THE SPORTS WORLD “AS SEEN ON T-V”
You see them in just about every shopping mall now, the “As Seen on T-V” stores, where you can purchase those items of dubious effect-ability that look so clever and neat when pitched by the fast talking hucksters in the infomercials. They aren’t the only dubious sell jobs you get from T-V these days. Television has a habit of giving us a distorted view of the sports world and the more sports television changes the more it stays the same and when it does change it isn’t always for the better.

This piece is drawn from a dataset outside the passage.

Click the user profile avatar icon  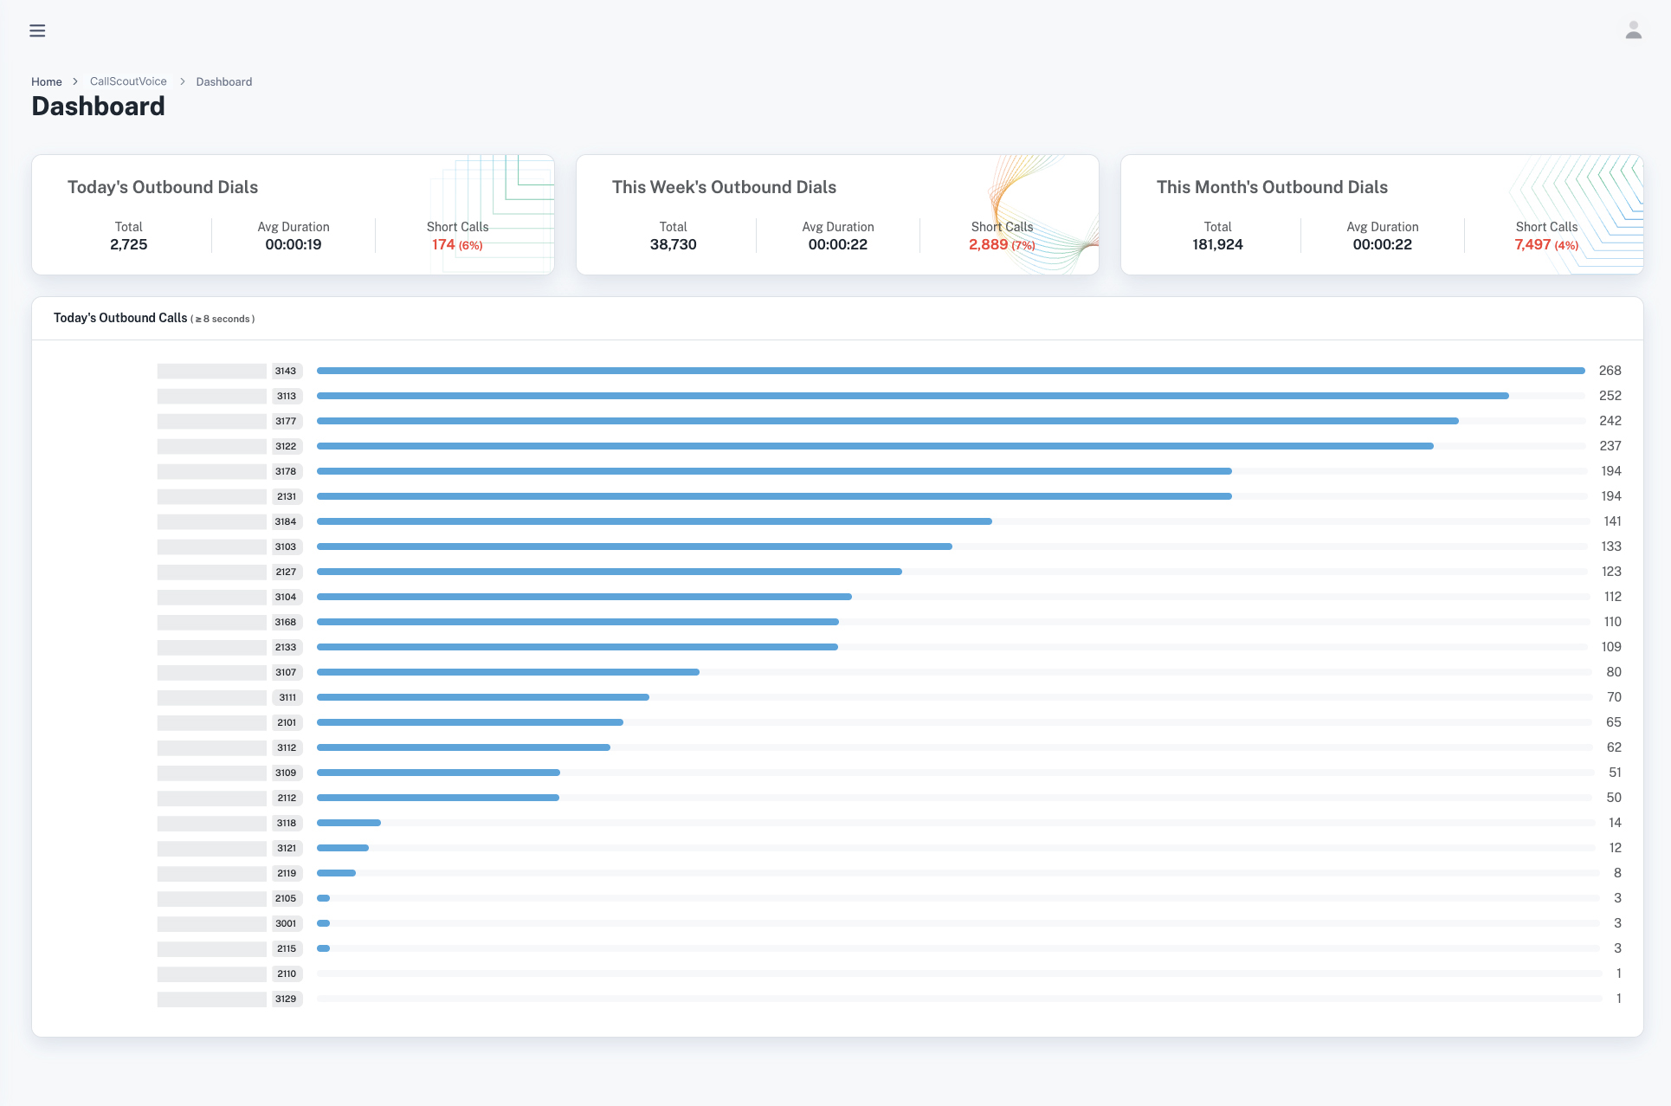(1633, 31)
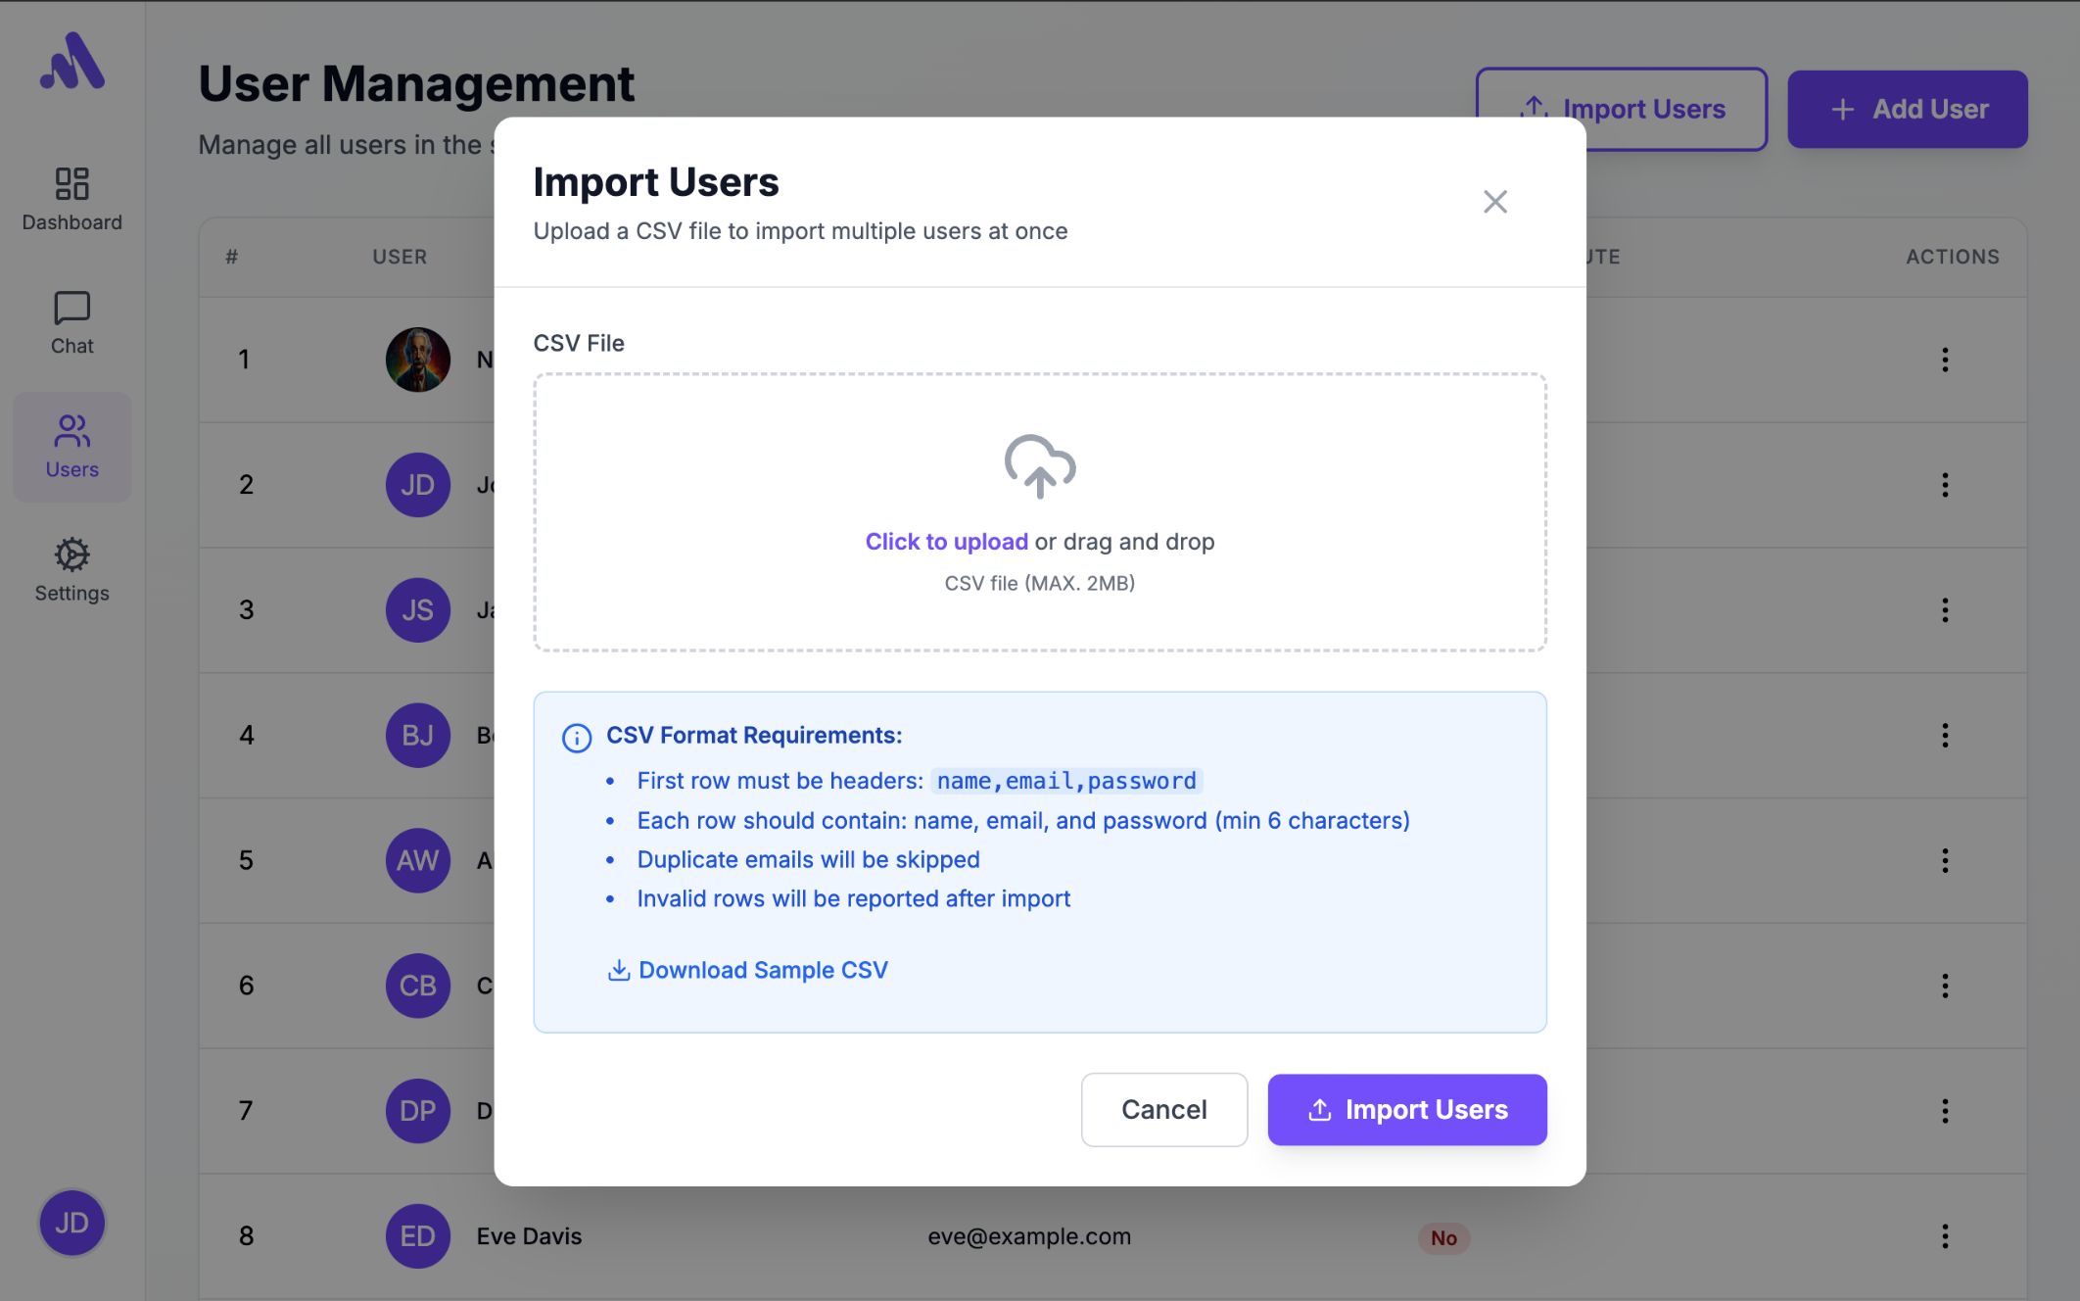
Task: Select Users in the sidebar
Action: pos(71,447)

The PGA Tour season officially began over the weekend in La Jolla, California. Actually it started with a half dozen tournaments in 2013 as the Tour went to a wraparound season, and three 2014 events were already in the books, but television didn’t really get a chance to show it’s chops until the Farmers Insurance Open. Tiger Woods finally made his first appearance of the season and T-V is already in mid season form. It’s not likely television will ever turn the focus from a co leader, who’s trying to save par with an up and down from a tough lie in the greenside rough, to a player who’s 17 shots off the lead and unlikely to make the cut, unless, of course, the player who’s 17 shots back is named Tiger Woods.

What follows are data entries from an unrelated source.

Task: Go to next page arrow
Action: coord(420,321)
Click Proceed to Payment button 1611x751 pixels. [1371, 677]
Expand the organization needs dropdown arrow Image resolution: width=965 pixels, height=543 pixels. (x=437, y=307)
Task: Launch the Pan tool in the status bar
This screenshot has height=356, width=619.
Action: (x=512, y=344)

With Jordan Speith about to take his swing at a critical shot, the scene immediately shifted to Tiger taking a meaningless shot. It was Speith’s misfortune, and that of the viewing audience, that he was ready to play at the exact same time Tiger was ready. Tiger shot a 79, missed the secondary cut and, as we learned later from Jim Nance, “politely declined” a CBS request for an interview. Biting the hand, so to speak.

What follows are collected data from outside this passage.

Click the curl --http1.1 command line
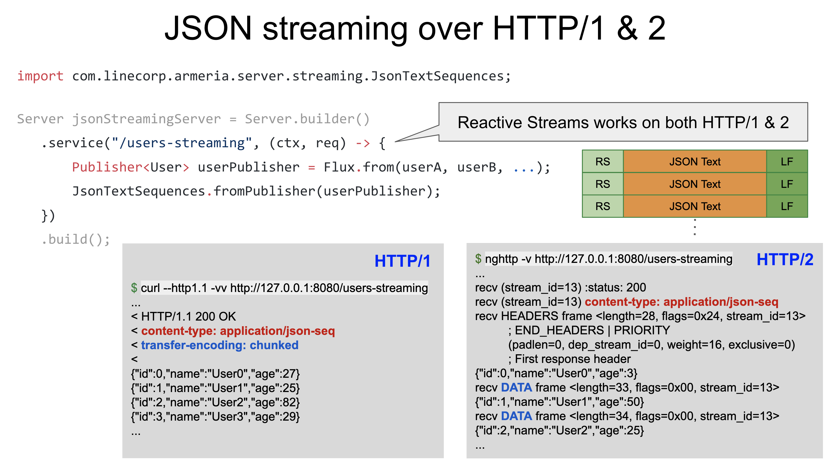Screen dimensions: 837x464 point(284,288)
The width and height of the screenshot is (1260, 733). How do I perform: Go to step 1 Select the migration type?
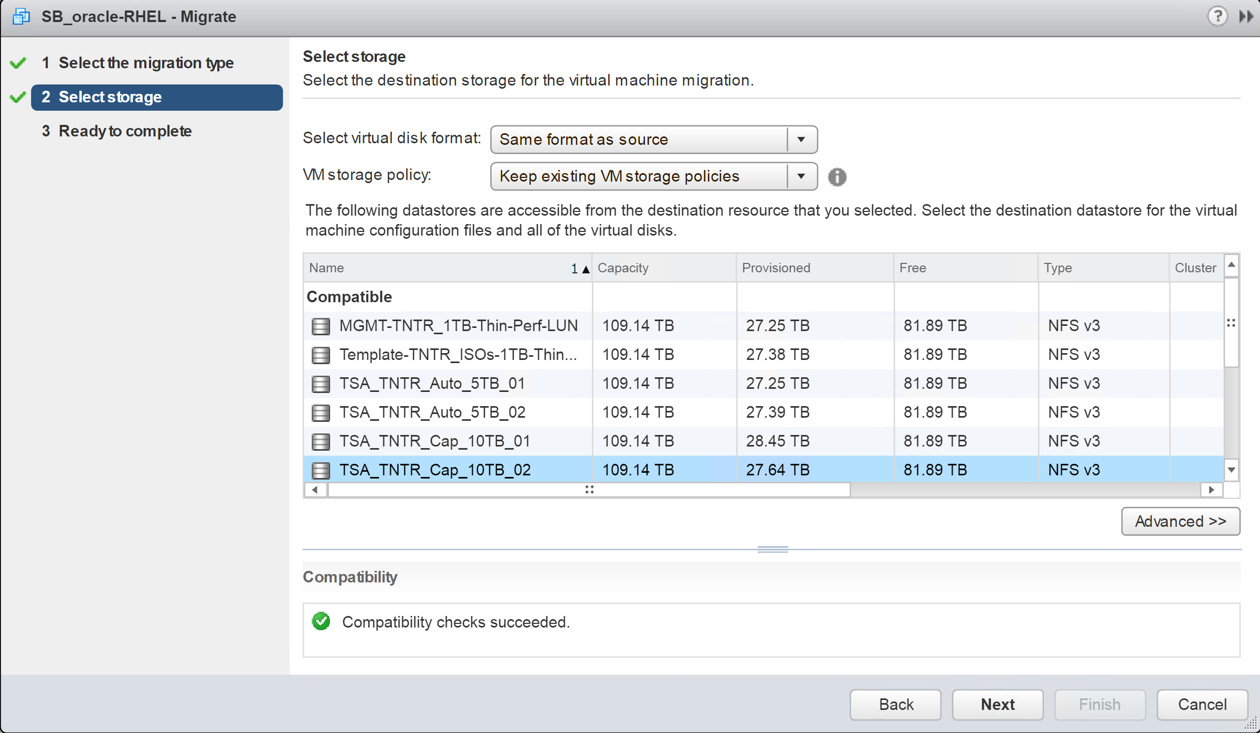pos(146,63)
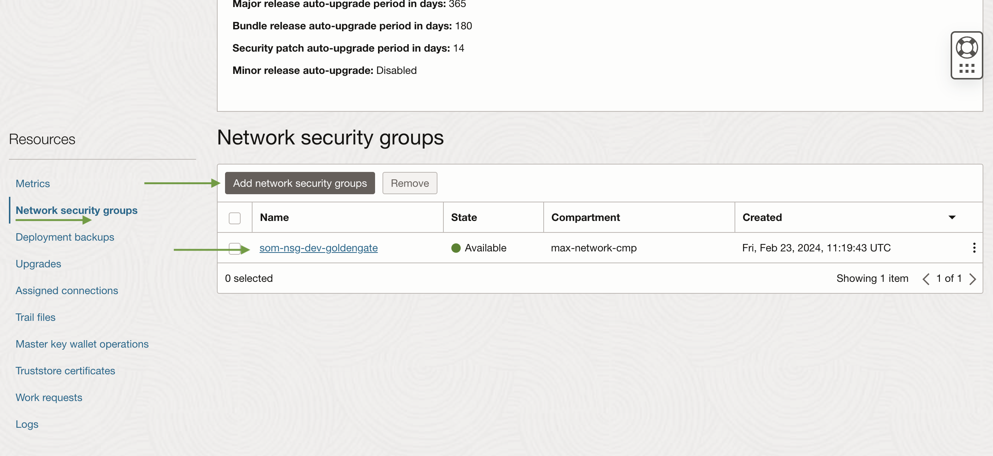Viewport: 993px width, 456px height.
Task: Click the green Available status indicator
Action: click(x=456, y=248)
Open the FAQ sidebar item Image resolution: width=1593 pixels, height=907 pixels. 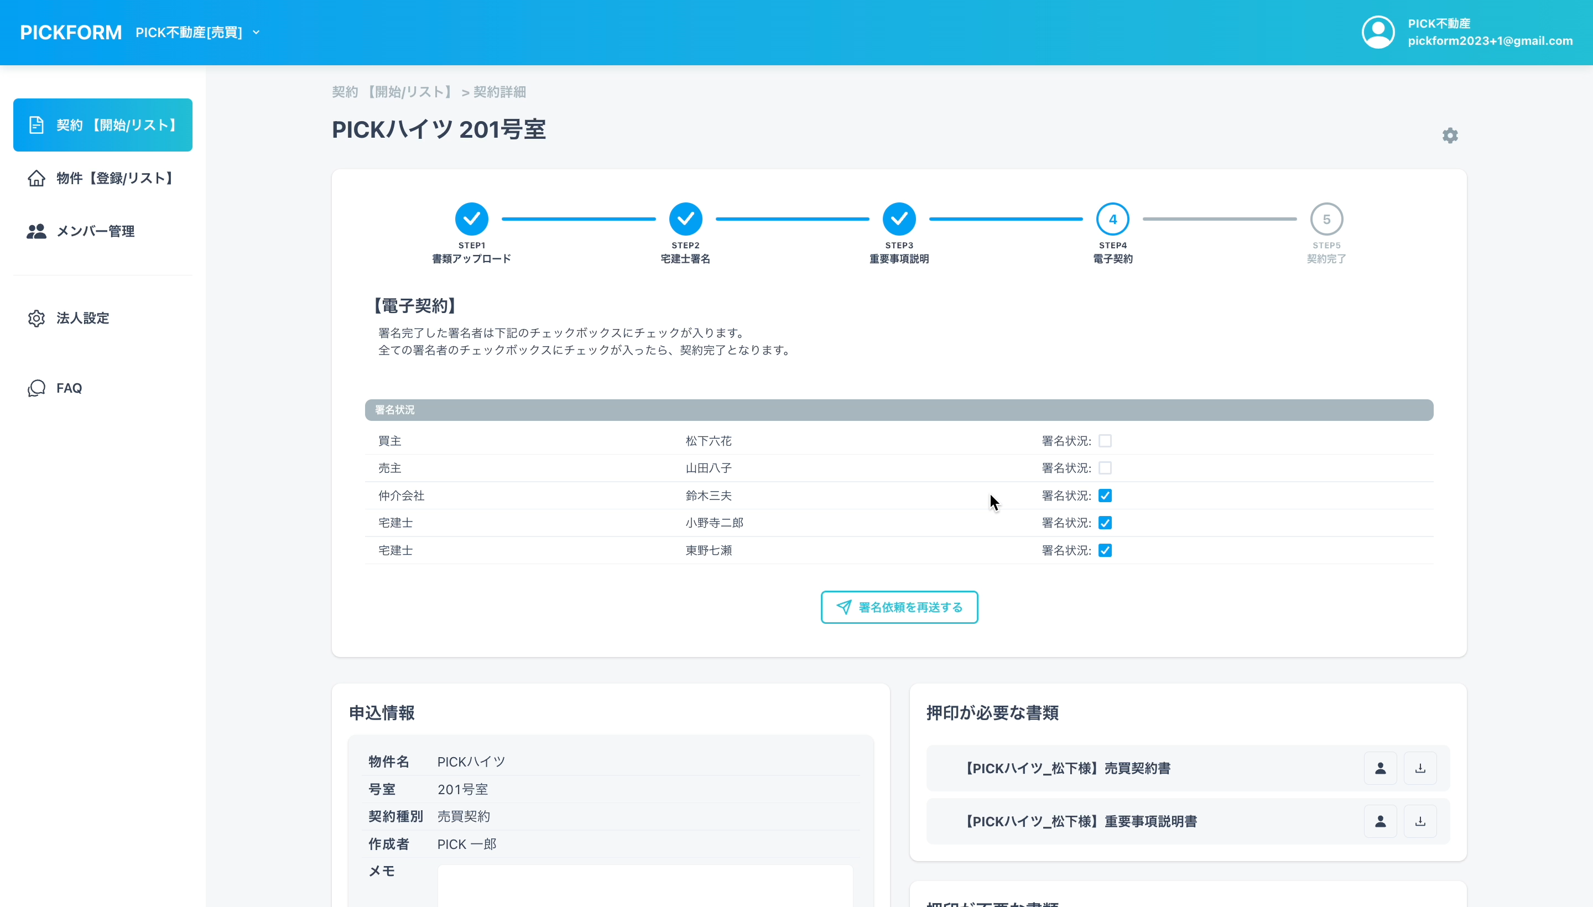69,388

You’d think they’d learn. After last season Golf Channel star Brandel Chamblee called Tiger out for playing fast and loose with the rules of golf all season. Tiger came very close to forcing a halt to Chamblee’s television career. A couple of times during the Golf Channel/CBS coverage of the Farmers Sir Nick Faldo came dangerously close to drawing similar ire, particularly when he properly put Tiger’s pursuit of Jack Nicklaus’ record for major victories in perspective, saying Tiger needs as many to pass Nicklaus as Phil Mickelson has won in his entire hall of fame career. “At age 39”, said Faldo, “Tiger will have to put together Mickelson’s whole career the rest of the way.”
Watch it nick.
If television has done anyone a service, it’s Seattle Seahawks cornerback Richard Sherman, who’s agent said his total income from endorsements so far has probably matched his $550,000 single season base salary, then gleefully added that, thanks to all the T-V exposure of his inane, sociopathic blast at Michael Crabtree after the win over the 49ers, he’ll make millions in endorsements by the end of Super Bowl week in New York. Sherman was quickly added to the rotation of those ads for sound deadening headphones that already include Colin Kaepernick and Kevin Garnett, the ones that allow star athletes to shut out those annoying fans who pay their salaries.
You know that old Super Bowl joke? Here’s this year’s punchline. Tuesday 10 P.M. The joke? What time does the Super Bowl pre game show start? NFL partner ESPN says it’s going with 115 hours of pre Super Bowl programming, roughly 4.8 days.
Just because it says, “As Seen on T-V”, doesn’t mean you want to buy it.
With a comment from the sports world, I’m Scott Gray.